* [EXERCISE DESCRIPTION] Find "Viewport: 1024px width, 470px" and "Open the 文档助手" in the records below. Copy the lines holding them and every line between, exactly, and no others.

[Stored data entries]
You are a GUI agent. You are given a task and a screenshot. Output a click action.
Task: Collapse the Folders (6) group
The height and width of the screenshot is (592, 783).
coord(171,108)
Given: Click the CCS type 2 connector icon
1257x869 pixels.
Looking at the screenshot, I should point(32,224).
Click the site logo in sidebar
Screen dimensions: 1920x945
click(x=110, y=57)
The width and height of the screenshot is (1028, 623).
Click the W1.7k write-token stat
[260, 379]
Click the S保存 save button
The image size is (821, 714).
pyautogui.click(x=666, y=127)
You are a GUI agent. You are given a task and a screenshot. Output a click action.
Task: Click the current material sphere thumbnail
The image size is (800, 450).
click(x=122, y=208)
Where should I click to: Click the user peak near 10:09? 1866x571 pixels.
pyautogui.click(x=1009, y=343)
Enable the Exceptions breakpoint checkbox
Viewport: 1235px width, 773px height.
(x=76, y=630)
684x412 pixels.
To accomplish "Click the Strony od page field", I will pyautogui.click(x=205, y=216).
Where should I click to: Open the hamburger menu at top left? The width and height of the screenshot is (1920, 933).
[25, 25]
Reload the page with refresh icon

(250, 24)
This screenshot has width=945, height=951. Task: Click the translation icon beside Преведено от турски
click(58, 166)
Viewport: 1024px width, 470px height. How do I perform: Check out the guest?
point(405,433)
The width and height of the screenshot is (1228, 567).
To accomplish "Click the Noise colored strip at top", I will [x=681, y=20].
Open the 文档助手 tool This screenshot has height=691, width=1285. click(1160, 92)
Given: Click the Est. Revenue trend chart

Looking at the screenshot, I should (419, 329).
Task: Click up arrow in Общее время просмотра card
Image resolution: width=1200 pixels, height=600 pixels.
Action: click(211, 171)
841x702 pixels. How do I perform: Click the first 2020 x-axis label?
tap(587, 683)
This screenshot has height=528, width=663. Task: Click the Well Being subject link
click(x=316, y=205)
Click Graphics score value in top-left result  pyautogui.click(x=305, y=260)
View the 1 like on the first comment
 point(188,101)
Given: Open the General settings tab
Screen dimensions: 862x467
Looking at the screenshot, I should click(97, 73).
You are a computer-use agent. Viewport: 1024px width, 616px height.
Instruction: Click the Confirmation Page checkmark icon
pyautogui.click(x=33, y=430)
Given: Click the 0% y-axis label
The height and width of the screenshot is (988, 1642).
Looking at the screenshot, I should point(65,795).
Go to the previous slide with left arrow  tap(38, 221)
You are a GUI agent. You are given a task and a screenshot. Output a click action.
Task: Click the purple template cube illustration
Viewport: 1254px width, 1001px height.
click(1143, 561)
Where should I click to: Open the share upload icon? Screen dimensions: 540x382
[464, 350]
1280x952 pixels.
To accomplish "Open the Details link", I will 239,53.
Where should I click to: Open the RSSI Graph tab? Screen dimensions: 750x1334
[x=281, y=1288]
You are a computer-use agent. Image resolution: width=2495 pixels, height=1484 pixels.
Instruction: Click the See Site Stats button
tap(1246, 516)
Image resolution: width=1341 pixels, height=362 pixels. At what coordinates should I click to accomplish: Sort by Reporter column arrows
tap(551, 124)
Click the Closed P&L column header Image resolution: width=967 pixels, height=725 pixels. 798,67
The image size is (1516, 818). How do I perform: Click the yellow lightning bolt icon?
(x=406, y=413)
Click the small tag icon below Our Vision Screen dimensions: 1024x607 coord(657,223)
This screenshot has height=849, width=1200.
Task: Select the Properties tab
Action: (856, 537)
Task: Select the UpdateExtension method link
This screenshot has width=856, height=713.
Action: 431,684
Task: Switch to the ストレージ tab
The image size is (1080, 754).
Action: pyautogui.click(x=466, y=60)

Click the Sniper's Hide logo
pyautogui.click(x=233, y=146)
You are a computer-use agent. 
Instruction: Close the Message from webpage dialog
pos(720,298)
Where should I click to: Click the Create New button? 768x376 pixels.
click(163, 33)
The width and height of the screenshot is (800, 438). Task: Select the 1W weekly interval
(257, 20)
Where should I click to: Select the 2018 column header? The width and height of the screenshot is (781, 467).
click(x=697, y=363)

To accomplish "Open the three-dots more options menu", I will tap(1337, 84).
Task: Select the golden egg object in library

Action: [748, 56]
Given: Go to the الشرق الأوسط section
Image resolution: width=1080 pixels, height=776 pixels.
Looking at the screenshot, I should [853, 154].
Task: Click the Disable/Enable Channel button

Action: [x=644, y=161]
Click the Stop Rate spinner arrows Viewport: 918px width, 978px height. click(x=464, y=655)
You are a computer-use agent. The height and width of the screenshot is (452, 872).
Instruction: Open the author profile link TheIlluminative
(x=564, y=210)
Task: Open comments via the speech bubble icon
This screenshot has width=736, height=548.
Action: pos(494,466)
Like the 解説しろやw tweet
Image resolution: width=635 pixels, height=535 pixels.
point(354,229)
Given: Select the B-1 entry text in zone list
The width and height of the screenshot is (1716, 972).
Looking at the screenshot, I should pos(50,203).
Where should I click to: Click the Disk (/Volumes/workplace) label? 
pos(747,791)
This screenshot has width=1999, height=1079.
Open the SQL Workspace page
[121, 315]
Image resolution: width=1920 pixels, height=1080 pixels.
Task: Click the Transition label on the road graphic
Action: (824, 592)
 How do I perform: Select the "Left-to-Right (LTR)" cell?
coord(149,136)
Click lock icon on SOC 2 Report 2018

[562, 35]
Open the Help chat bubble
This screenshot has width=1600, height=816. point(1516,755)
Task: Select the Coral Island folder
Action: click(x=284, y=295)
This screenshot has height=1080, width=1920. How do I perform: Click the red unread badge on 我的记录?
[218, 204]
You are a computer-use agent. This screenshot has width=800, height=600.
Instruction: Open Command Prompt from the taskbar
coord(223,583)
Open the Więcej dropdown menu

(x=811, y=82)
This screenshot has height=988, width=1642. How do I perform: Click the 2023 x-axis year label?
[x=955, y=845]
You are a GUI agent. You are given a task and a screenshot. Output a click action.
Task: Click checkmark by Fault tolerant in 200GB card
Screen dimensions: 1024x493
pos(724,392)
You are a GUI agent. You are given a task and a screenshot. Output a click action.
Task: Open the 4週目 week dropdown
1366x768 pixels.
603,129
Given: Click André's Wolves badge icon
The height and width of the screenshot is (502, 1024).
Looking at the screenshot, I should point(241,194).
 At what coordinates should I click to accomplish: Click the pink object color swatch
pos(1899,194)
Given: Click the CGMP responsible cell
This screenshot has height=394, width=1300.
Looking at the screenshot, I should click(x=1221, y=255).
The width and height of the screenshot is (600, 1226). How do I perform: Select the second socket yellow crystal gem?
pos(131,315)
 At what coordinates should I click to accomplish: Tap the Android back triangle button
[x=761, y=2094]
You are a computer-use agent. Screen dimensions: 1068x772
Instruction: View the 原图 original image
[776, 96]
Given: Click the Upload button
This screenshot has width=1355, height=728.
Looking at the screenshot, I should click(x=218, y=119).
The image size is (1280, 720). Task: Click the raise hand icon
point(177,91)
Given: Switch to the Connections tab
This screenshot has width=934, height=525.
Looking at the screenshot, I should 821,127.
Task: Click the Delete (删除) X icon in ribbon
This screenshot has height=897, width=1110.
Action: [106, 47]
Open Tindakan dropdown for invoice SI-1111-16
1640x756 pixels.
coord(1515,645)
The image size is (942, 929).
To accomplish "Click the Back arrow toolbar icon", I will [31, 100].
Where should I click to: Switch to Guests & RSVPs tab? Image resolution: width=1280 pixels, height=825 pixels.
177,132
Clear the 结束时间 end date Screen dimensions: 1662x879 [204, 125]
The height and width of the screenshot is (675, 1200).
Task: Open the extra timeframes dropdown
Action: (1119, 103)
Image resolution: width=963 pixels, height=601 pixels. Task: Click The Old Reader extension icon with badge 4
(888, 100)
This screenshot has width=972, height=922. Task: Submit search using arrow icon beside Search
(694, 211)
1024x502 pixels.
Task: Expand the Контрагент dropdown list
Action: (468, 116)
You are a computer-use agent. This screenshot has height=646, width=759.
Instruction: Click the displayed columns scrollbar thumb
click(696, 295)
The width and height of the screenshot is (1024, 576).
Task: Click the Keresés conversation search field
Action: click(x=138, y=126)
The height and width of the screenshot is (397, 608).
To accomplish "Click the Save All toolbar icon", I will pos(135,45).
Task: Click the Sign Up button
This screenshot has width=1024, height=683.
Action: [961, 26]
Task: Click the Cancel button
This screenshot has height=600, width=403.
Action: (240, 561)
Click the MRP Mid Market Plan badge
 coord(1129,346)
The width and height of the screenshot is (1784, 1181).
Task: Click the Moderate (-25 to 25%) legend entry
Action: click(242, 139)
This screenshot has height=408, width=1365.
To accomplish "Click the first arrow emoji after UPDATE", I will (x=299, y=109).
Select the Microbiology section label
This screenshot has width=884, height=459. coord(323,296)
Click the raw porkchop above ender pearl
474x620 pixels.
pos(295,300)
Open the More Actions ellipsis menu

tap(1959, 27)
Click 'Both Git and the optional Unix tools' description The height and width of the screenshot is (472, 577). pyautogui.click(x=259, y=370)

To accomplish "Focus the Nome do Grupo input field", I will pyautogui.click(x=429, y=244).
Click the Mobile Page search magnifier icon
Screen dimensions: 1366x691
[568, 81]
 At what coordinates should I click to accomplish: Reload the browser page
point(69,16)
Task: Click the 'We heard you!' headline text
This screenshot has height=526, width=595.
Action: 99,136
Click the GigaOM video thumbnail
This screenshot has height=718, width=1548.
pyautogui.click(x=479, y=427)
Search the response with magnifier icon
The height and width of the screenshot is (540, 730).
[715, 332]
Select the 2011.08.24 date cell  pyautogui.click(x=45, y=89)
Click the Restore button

* [YOUR SOLUTION]
Viewport: 1024px width, 470px height. How do I perform: Check out the guest?
point(405,433)
The width and height of the screenshot is (1228, 567).
To accomplish "Click the Noise colored strip at top", I will [x=681, y=20].
Open the 文档助手 tool This screenshot has height=691, width=1285. click(1160, 92)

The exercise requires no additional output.